» WHAT IS BEING ASKED: Locate each line in the rows that contains the string "Instruction", and copy those lines in full.

» DATASET CONTENT:
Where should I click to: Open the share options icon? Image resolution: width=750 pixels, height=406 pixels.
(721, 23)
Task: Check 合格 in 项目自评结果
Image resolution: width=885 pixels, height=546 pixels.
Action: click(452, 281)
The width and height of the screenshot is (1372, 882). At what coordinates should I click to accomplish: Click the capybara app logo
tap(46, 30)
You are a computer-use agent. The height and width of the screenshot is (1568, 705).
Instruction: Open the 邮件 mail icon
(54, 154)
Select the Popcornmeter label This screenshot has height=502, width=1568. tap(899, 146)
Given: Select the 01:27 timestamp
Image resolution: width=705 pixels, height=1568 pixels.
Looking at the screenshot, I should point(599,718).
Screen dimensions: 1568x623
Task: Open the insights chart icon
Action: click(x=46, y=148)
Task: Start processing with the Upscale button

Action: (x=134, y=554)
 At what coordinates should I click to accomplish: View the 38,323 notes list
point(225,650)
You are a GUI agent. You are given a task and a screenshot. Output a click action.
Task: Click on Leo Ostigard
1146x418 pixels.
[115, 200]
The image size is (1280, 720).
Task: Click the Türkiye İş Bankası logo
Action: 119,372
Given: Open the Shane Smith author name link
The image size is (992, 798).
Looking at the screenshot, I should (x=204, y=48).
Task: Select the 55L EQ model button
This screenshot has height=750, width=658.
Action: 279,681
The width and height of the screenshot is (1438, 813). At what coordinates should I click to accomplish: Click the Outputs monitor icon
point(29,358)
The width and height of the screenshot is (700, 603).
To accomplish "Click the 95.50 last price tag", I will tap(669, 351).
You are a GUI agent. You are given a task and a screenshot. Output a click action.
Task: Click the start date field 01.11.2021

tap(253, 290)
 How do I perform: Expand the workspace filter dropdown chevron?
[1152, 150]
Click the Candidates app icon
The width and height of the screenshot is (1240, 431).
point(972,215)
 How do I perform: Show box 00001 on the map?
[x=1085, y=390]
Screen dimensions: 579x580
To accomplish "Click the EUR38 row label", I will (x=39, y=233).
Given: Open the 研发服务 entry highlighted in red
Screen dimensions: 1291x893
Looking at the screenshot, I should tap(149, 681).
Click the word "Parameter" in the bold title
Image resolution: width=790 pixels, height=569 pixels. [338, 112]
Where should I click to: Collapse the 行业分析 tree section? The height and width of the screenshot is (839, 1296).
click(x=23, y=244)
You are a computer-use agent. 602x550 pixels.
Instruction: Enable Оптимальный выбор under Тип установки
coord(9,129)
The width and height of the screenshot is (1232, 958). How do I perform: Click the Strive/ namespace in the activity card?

» FINAL ANSWER:
Instruction: Open the 邮件 mail icon
Instruction: Enable Оптимальный выбор under Тип установки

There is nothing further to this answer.